1. Paint a base of orange and cover this with a brown + orange + mixed ink with a touch of white glue.
2. Paint a base of fairly dark leather, like RMS Russet Brown + VGC Charred Brown. Create a thin wash of light brown + orange ink. This is a reverse wash where you actually push the ink up to the highlights. It creates a really interesting effect.
I'll try to include some pictures with one or both of these techniques in the future.

==========================

APRON
Similar to the leather under corset, I started with the darkest color and layered up to highlights.
The base color for the apron was mostly VGC Khaki + some VGC Off White.





Highlight layers were built up by adding VGC Off White to the mix.





==========================
NEXT TIME
You may have noticed somewhere along the process I painted the interior of the dark eye sockets white. Not sure when I did that - probably just grabbed some off-white from the palette when I was working on the apron.
Next time we'll do the beer mugs and the tavern floor. 

If you have any questions or suggestions as I go along please fire away!


----------



## pogre

Reaper Townsfolk Bar Maid
Step-by-step
PART FOUR
==========================

MUGS
The mugs were painted with a base of VGC Gunmetal Metal highlighted with VGC chainmail. The suds were painted with VGC off-white with a touch VGC khaki and  highlighted with RMS pure white.









==========================

THE FLOOR
I based the floor in RMS leather





I then washed it with Games Workshop Devlan Mud.





I created grain in the wood first with highlight lines painted with the base mixed with white and then created grooves painting the same color darkened with VGC Charred Brown





==========================

SKIN TOUCH-UP
I went back to the face and smoothed the skin highlights a bit and dotted the eyes. The eyes are a little crooked, but oh well, it adds to our maids charm!





You will notice I did a couple of washes with the original green on the dress to tone down the highlights.

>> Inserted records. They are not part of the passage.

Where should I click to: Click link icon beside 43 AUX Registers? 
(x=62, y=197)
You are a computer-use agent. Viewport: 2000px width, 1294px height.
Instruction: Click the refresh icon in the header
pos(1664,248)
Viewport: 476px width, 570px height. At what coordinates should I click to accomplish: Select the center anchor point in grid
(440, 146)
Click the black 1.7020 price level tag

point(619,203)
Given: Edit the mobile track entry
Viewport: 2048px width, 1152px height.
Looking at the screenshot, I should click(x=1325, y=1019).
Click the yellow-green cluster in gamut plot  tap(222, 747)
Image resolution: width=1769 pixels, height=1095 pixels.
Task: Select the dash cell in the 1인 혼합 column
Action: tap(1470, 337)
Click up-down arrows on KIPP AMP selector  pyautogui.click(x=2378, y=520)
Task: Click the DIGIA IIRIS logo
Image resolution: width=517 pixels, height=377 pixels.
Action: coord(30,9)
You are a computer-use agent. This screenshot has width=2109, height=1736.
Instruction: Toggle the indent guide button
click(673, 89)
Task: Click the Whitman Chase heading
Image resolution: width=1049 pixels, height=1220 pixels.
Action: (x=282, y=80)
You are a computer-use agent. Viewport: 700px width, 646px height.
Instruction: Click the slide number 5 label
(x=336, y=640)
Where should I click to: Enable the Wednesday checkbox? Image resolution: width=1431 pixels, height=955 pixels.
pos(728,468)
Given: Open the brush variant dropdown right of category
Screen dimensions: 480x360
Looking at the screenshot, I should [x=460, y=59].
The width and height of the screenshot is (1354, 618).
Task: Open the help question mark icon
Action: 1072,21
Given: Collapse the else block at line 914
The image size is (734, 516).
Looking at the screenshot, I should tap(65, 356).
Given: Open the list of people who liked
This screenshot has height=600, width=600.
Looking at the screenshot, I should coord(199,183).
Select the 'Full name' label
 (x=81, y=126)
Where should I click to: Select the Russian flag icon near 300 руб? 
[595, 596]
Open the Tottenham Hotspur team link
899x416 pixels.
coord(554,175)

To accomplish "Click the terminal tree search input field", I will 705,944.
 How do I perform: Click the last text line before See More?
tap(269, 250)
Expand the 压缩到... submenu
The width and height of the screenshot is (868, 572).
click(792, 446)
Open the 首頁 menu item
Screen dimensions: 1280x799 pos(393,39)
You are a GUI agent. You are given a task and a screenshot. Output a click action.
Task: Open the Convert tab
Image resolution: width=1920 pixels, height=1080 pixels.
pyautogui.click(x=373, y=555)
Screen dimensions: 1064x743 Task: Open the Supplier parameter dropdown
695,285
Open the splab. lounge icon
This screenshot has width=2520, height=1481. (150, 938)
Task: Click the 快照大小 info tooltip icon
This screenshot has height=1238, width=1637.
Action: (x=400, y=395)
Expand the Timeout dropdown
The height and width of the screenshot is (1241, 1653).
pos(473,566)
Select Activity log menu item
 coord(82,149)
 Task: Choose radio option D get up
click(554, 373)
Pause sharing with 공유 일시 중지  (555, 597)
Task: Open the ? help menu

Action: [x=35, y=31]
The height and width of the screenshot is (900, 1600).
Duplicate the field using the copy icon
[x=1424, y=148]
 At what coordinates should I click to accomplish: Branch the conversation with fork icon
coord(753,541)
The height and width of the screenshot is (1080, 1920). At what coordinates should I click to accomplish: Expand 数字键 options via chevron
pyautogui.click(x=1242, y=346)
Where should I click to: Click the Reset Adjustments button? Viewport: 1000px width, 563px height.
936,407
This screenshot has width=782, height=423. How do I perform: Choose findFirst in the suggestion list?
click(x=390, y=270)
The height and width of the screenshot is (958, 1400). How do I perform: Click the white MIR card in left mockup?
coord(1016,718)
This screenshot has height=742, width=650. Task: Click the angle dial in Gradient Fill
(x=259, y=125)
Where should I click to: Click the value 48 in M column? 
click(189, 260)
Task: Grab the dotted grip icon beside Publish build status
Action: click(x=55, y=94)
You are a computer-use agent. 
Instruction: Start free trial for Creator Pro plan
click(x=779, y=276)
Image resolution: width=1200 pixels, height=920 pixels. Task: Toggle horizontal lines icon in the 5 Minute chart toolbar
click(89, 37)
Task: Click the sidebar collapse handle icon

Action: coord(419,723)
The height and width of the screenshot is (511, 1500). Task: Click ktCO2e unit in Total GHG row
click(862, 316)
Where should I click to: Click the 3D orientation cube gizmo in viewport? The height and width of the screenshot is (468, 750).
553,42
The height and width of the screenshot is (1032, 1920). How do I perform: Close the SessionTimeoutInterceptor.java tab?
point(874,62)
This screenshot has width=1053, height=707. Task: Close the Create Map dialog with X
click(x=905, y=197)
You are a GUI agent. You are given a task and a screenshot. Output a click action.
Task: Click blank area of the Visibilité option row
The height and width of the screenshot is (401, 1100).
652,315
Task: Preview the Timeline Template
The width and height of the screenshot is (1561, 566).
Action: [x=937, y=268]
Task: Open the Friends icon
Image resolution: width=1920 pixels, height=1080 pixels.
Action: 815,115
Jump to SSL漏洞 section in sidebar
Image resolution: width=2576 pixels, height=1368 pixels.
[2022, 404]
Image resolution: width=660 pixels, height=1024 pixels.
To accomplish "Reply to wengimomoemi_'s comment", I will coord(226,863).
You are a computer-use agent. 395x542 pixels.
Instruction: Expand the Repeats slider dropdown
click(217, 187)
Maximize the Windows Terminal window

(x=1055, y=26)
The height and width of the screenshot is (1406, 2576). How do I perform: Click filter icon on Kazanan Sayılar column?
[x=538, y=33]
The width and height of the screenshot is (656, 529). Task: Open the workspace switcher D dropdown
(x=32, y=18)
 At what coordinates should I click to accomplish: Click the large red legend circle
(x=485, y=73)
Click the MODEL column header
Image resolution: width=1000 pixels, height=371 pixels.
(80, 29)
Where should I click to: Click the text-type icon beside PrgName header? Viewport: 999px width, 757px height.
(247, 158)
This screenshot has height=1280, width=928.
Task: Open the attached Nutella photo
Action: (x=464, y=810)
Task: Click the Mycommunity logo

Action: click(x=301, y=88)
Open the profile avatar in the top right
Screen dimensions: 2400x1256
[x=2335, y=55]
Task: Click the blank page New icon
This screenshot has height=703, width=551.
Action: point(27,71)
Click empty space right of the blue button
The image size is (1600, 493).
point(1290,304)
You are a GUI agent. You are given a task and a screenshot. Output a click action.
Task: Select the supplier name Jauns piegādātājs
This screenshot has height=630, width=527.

==========================

CONCLUSION
The miniature is pretty much done. I'm pleased withy the effort and it only took a couple of hours of effort. I hope you found something helpful. I'll be doing more step-by-steps in the future with some of the Reaper Bones. Stay tuned!

I'll post complete pictures of the maid with some other completed miniatures in the near future.


----------



## dogoftheunderworld

Thanks for the step-by-step Pogre, it's always interesting to see the different paint steps.  

Also, congrats on your 100 mini year!  Work has been a bear this past year, but I've got my Bones coming in March, so I hope to get back to it!

(Must spread XP around...)


----------



## pogre

Thanks Dog!

I think part of what helped me was forcing myself to paint at least 20 minutes a day, even in my busiest, toughest time of the year. If I managed to get one figure done every other week or so I was pleased. Since I was painting every day it made it less difficult to jump in with a deeper time commitment to painting when work eased up.

I am cranking on some speed painting right now to get ready for a con next weekend. They won't be pretty, but I'll get 'em done! I'll post pictures of their glorious sloppiness when they're done.

I stopped taking my really decent paint jobs to cons for the most part a few years ago. I love having lots of new people play in my games, but they just are not aware of the effort that goes into painting some figures. I don't think they are being purposefully disrespectful at all, but they just are not careful with models. 

That's a long way of saying if you play in one of my con games - I don't apologize for the terrain, but the figs will probably be plastic and the paint jobs will not inspire you.


----------



## pogre

I am way behind on posting some painted minis. I also have some pictures from our local gaming convention: Winter War. Here is a local news story about Winter War:

http://www.wicd15.com/news/top-stories/stories/wicd_vid_6439.shtml

You can see my Dungeon Lord game in the lead off picture and also at :13 - :21 of the video. I'm the guy standing and leaning over the table.

I'll try to get some more pics up here this weekend, including a shot or two of Frank Chadwick's massive Mars Needs Steam game.


----------



## apprentice

pogre,
i found this thread after googling for "Hirstarts sewer". glad i found it and i really appreciate your work.
are you planning on doing any more sewer tiles?
i'm facinated by the Ptolus campaign setting and am currently getting setup as a DM for a new game.
i believe i'll be starting it in the sewers.
i currently own most of the Hirstarts Fieldstone molds, and would appreciate any help you could offer on painting and water effects, etc. 
thanks
apprentice.


----------



## pogre

apprentice said:


> pogre,
> i found this thread after googling for "Hirstarts sewer". glad i found it and i really appreciate your work.
> are you planning on doing any more sewer tiles?
> i'm facinated by the Ptolus campaign setting and am currently getting setup as a DM for a new game.
> i believe i'll be starting it in the sewers.
> i currently own most of the Hirstarts Fieldstone molds, and would appreciate any help you could offer on painting and water effects, etc.
> thanks
> apprentice.



The water in my sewer tiles were undercoated with paint the color I wanted the water to be and then I "painted" over it with two-part clear epoxy.

Painting the stone work:
Undercoat black
Paint dark gray
Dry brush over gray with light yellow-ochre
Create a dark greay wash and paint the lines between the stones
Mix gray, light yellow ochre, and a touch of white. Very lightly dry brush this over the edges.
Where water comes close to the stones work paint over is with a coat of gloss after you matte spray the piece.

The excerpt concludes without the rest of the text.